Flow cytometric cell cycle analysis

The effect of VA on MCF-7 and MDA-MB-231 cell cycle distribution was determined by flow cytometric analysis. Cells were seeded in six-well plates at 1.4×10⁵ cells per well, cultured for 24 h and synchronized by serum deprivation for overnight prior to the indicated concentrations of VA exposure for 24, 48 and 72 h respectively.
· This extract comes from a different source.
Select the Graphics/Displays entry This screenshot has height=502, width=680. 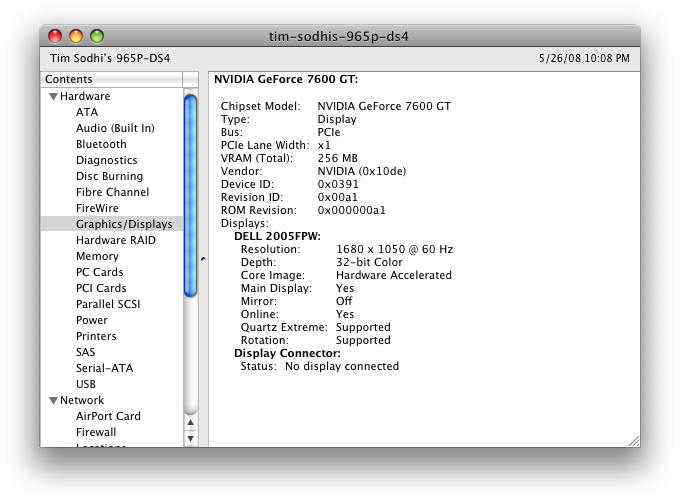coord(124,224)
The cells were detached from the plates by trypsinization and fixed in 70% cold ethanol (added in a drop-wise manner) for at least 2 h at 4°C. Prior to flow cytometric analysis, the cell solutions were centrifuged at 300g for 5 min and the pellet was re-suspended in 1 ml of PBS/1% FBS. After centrifuging at 300 g for 5 min, the fixed cells were then treated with 0.5 ml of RNase A (200 µg/ml) and incubated for 10 min at room temperature. The DNA content per cell was analyzed using flow cytometry (BD LSRFortessa™ cell analyzer, San Jose, CA, USA) after being stained with PI staining solution (2 µg/ml) for 20 min at room temperature in darkness. Offline analysis of cell cycle distribution was performed using Summit4.3 software (Beckman Coulter, Inc). Apoptotic cells with hypodiploid DNA content were measured by quantifying the sub-G1 peak in the cell cycle pattern. 10,000 events per sample were recorded for each experiment.